И я ощущаю глупую радость и чувство исполненного долга, когда глотаю пилюли, и мне кажется, что я прямо-таки чувствую, как они во мне налаживают разные органы, сосуды и печенку с селезенкой. Это, верно, и есть ползучее старческое самообманство. Разве купишь за 1 рубль 80 копеек здоровье и молодость? А вот тебе!..
Читаю книгу космонавта Шаталова: «Но прямо скажу — быть дублером нелегко… особенно бывает обидно для дублеров невнимание прессы. Возникает противное чувство своей неполноценности, какой-то безысходности, хотя в общем-то и прессу можно понять».
Занятно: Андрияна Николаева за четыре дня до полета укусила на рыбалке щука, и его дублер уже предвкушал вполне реальную возможность хватануть вселенскую славу, но умелец-хирург вскрыл нарыв, и бедняга-дублер, говорят, заплакал горькими щучьими слезами…
О женской сути (для будущей пьесы):
«Остановила машину, а не вижу, что там полно мужчин. Они потеснились, и один, такой пьяненький, конечно, посадил меня на колени. Я думаю, а вдруг ты увидишь. Нет-нет, я знаю, что ты неревнивый… Так приятно было: он меня крепко держал. У шоссе я вылезла. Думаю, вдруг ты в универсам пошел…»
«У тебя дистрофия уже прошла? Стыдно: деньги есть, а у тебя дистрофия… Вот грибочки, каждый маленький… Ух, слюнки текут… перец забыла… прошлый раз за ткемали весь город объездила… Люда говорит, что Сергей ее не устраивает.

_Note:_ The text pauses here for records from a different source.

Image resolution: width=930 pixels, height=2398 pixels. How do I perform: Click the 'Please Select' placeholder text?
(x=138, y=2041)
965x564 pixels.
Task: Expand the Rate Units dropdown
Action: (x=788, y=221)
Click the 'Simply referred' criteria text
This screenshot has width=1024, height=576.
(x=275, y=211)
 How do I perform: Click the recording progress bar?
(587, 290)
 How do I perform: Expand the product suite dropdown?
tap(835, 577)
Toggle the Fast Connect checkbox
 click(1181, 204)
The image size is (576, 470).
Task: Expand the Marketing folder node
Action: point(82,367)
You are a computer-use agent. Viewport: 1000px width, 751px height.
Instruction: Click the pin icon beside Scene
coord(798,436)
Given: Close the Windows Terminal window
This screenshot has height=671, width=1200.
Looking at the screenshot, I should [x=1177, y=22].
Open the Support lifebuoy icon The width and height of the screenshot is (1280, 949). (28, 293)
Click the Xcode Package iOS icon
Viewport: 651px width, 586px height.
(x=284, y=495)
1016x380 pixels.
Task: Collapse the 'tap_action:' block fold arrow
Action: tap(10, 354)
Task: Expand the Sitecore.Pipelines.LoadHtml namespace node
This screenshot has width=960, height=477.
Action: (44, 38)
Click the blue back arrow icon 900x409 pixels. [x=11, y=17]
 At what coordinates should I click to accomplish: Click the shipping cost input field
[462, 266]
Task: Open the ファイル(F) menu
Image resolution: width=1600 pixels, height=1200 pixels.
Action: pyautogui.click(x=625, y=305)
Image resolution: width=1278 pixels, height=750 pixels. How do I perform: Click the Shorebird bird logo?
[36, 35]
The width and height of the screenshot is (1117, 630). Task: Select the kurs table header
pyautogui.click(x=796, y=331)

И она сохранила прежние чувства к прежнему мужу, это она мне по секрету говорила…»
Выпал камушек из кольца, и она его потеряла: «Ах, не ищи, не надо… Потом посмотришь? Не люблю терять камушки…»
16.08. Диксон. В 01.25 в сплошном тумане встали на якорь у западного берега, в бухту не полезли.
Воскресное утро, чистое небо. Вода чистая. В обед перешли в бухту.
Высадили Акивиса. Простились хорошо.
Когда при солнце пошли на внутренний рейд Диксона, опять стало радостно, и я подумал, что такие чистые моменты радости были у меня только в море…
По судовой трансляции: «Кто на берегу будет продавать косметические наборы, обещаю три года».
Судно идет в Арктику после Дании. Косметический набор копенгагенского производства стоит здесь сто рублей. Объявление по трансляции со сталью в голосе сделал Юрий Александрович.
Современный журналист пишет в «Неделе» о давнем решении тогдашних руководителей (Папы Павла IV) «прикрыть» часть «Страшного суда», считающуюся непристойной. Одному из учеников Микеланджело поручили «одеть» 25 фигур. И появились на них стыдливые драпировки. Походя, журналист, которому повезло долго проживать в Риме, поносит ученика Микеланджело. Ученик этот был у одра умирающего мастера, закрыл его глаза, а согласился на работу по прикрытию наготы только потому, что способен был сделать это с наибольшей бережливостью. Вот замечательный рассказ! Ханжи и сволочи постановляют искалечить творение гения. Ученик гения понимает, что прикосновение к фреске учителя обязательно заставит через века какого-нибудь пустозвона-журналиста обвинить его в духовной проституции и кощунстве, но идет на это, ибо истинно любит учителя.
Злорадно-приятно было узнать, что ныне восстанавливается первоначальный вид «Страшного суда». В этом есть великий оптимизм; да, четыреста лет ханжи могут торжествовать, но через четыреста с лишним лет они будут заплеваны — как ни вьется веревочка, а конец ее все-таки светел и пахнет коноплей и вереском.
17.08. 11.00. На рейсовом катере покатили с капитаном в Штаб. Командует нынче здесь Юрий Дмитриевич Утусиков.
Получаем информацию, от которой живот прихватывает.
1. После столкновения «Ветлугалес» уцелел чудом, откачку воды из трюмов вели атомоходы. Ширина трещины в корпусе, по данным капитана, 10 мм. По данным капитана атомохода — 50 мм. Действительно, чудом не булькнул.
2. «Невалес» — пробоина в машинном отделении, затем во 2-м трюме. Дырка на один метр выше киля и в 4 метрах ниже ватерлинии. Осадка была 5,62 метра. Пробоины заварили водолазы подводной сваркой. На данный момент «Невалес» тащится к мысу Косистый для разгрузки, вероятно, на баржи. Следует он под конвоем ледокола «Капитан Драницын».